OTTAWA, Canada — Press “S” for space? A Canadian company wants to build a tower that would allow astronauts to take an elevator part way into orbit.
The tower would be 20 times higher than Dubai’s Burj Khalifa, currently the world’s tallest building that soars 830 meters (2,723 feet) into the sky.
The idea of a “space elevator” was first proposed in 1895 by Russian scientist Konstantin Tsiolkovsky after he saw the Eiffel Tower in Paris, and was revisited nearly a century later in a novel by Arthur C. Clarke.
But technical barriers have always kept plans stuck at the conceptual stage.
Last month, however, Thoth Technology was granted a US patent for its “space elevator,” which is modest in comparison but promises to significantly reduce the cost of space travel.

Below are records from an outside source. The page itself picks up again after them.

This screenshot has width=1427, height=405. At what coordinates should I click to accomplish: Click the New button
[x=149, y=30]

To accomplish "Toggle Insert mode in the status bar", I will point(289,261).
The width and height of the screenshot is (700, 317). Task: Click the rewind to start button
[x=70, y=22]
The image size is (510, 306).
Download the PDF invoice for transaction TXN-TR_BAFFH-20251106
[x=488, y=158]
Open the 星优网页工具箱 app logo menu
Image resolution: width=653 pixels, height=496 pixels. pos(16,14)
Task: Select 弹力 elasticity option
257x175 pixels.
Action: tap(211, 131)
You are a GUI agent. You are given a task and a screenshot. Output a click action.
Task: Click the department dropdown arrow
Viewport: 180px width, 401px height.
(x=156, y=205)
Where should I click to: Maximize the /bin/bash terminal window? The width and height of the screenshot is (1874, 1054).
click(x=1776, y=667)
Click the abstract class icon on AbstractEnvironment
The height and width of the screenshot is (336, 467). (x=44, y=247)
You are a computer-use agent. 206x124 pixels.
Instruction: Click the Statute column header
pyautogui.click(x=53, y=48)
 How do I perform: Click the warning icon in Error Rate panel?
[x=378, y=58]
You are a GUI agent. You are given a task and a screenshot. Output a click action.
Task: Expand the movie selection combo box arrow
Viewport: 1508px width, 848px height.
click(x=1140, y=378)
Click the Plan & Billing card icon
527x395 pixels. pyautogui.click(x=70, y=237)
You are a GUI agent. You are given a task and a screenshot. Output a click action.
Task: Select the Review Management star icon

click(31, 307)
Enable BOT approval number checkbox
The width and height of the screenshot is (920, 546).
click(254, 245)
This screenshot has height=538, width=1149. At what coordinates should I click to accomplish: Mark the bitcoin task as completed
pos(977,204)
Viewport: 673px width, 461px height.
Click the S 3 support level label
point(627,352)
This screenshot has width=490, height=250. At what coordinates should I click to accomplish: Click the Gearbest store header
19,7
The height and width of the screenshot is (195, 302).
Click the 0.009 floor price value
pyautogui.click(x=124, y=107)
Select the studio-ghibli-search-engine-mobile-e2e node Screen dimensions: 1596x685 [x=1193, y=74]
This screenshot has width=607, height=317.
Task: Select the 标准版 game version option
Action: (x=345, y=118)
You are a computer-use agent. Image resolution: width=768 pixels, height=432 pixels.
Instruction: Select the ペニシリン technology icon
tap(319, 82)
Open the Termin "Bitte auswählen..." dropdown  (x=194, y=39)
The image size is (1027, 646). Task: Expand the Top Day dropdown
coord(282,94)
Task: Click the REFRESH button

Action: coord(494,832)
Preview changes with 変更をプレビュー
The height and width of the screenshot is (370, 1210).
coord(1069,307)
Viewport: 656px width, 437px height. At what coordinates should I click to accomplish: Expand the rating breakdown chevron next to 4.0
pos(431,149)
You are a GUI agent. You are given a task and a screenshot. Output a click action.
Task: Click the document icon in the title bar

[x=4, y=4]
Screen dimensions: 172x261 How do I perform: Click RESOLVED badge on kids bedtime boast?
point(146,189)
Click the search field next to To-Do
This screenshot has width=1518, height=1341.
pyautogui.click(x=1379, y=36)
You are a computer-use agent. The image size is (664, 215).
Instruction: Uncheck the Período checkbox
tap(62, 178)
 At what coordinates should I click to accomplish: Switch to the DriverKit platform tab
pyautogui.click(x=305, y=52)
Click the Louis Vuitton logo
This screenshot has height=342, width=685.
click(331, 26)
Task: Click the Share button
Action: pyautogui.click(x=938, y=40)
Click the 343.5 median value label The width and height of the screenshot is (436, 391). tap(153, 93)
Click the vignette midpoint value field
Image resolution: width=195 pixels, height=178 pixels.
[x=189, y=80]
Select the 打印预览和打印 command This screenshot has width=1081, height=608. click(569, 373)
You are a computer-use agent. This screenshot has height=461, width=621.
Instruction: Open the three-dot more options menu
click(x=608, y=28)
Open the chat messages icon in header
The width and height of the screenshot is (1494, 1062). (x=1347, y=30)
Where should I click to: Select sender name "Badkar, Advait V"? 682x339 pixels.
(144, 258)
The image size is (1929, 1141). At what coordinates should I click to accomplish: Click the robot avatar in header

The Pembroke, Ontario-based firm envisions building a 20-kilometer (12-mile) high tower with a platform at the top “for launching payloads, tourism, observation, scientific research and communications.”
The tower would be constructed of pressurized, stacked cells, according to the patent.
“Elevator cars may ascend or descend on the outer surface of the elevator core structure or in a shaft on the interior of the elevator core structure.”
Hauling payloads on an elevator into near space would virtually eliminate atmospheric drag, and then launching them into space from the stratosphere would require less fuel.
The company estimates this would reduce the cost of space flight by one third.
In his 1979 novel “The Fountains of Paradise,” Clark proposed delivering payloads from the ground to outer space by using a huge cable anchored to an orbiting platform.
But this required a 35,000 kilometer-long cable — which cannot be built using existing materials — and a counterweight the size of a small asteroid.